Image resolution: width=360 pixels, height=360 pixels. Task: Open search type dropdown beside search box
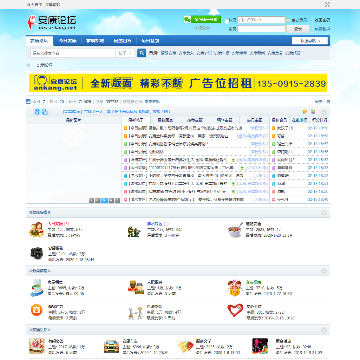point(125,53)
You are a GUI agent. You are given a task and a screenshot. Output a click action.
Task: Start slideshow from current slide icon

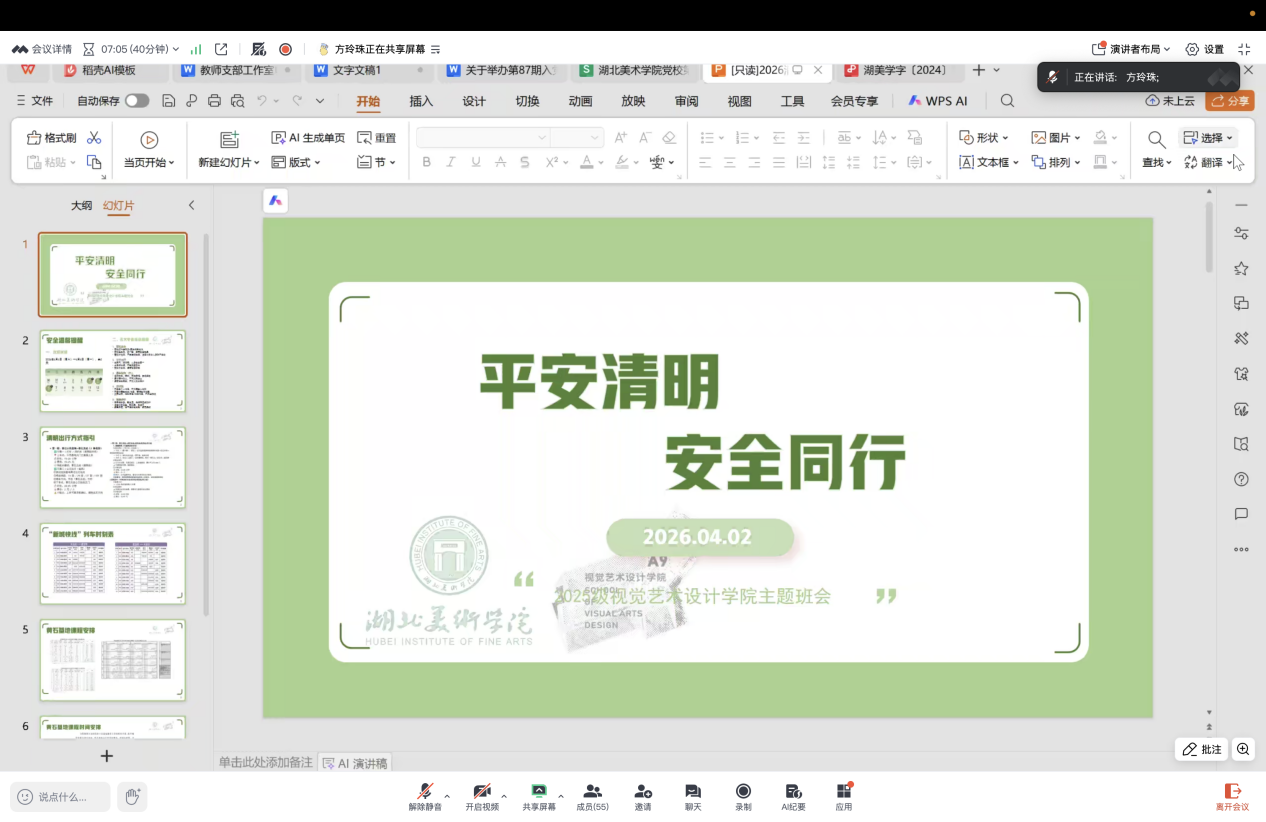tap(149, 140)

● ● ● ● ● ● ●

From the line containing "You are a GUI" down to the end of the listing above, every line is to be returned exactly, though the pictures are not.

_Worked solution:_
You are a GUI agent. You are given a task and a screenshot. Output a click action.
Task: Start slideshow from current slide icon

tap(149, 140)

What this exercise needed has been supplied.